------ Record extracts

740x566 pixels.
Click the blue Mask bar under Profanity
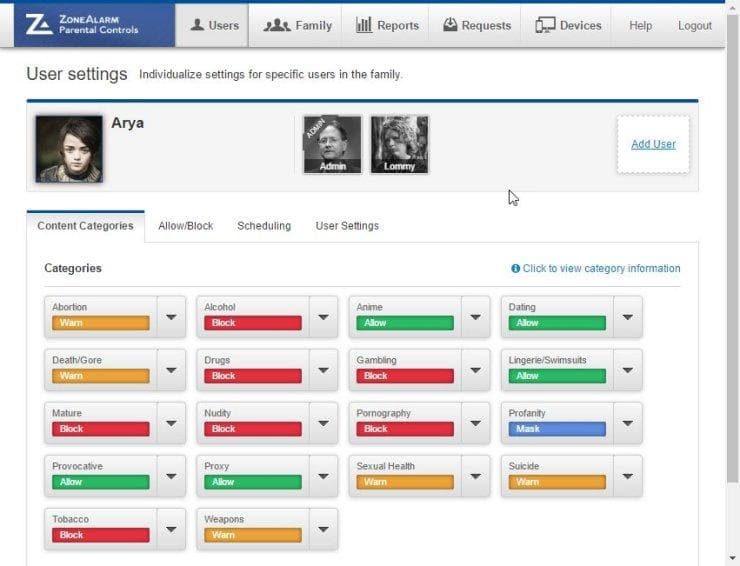click(x=557, y=429)
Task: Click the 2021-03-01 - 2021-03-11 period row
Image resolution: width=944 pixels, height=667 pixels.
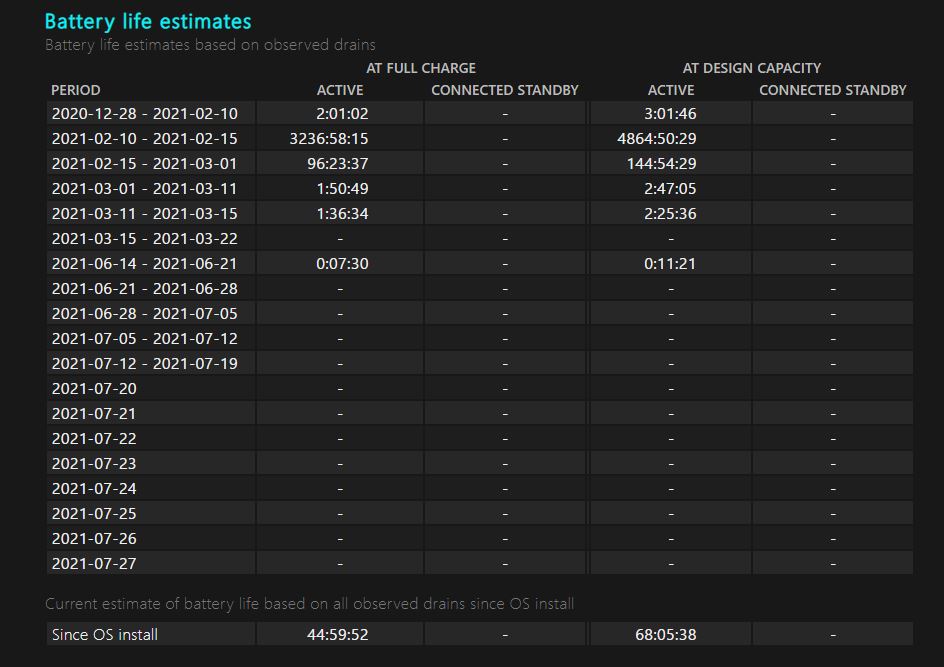Action: coord(145,189)
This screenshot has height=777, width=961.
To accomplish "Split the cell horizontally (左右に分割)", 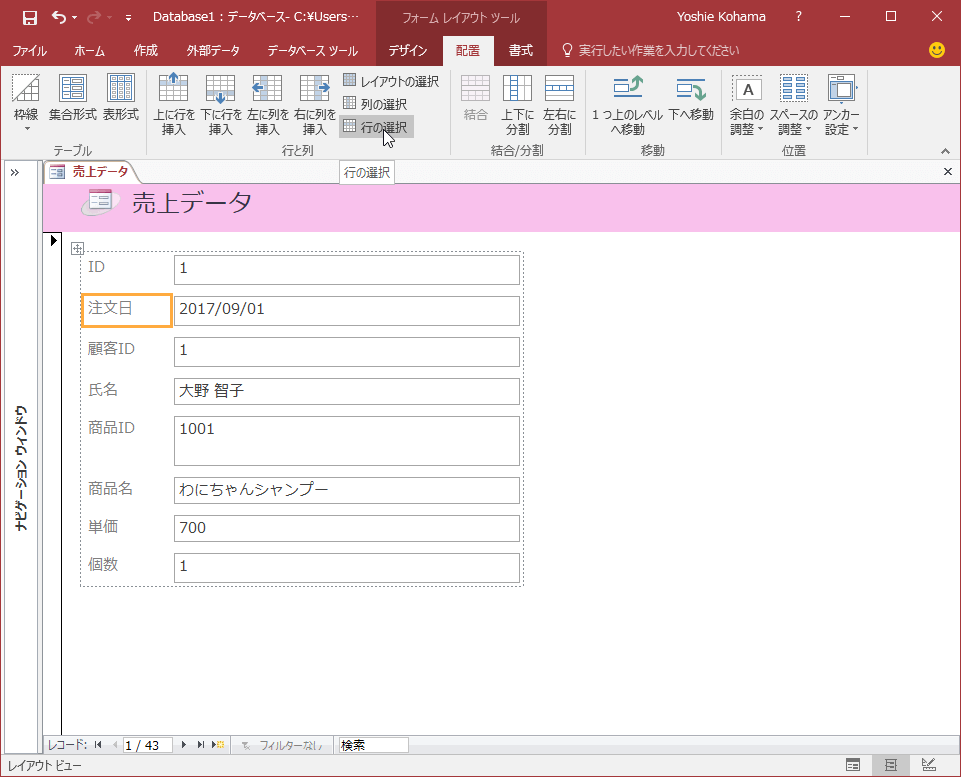I will pos(559,104).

------------

Between and including the line above that contains "Click the blue Mask bar under Profanity" and the line that contains "This screenshot has height=777, width=961.", restate every line word for word. Pictures stay out.

**Response to this exercise**:
Click the blue Mask bar under Profanity
click(x=557, y=429)
Task: Click the 2021-03-01 - 2021-03-11 period row
Image resolution: width=944 pixels, height=667 pixels.
Action: coord(145,189)
This screenshot has height=777, width=961.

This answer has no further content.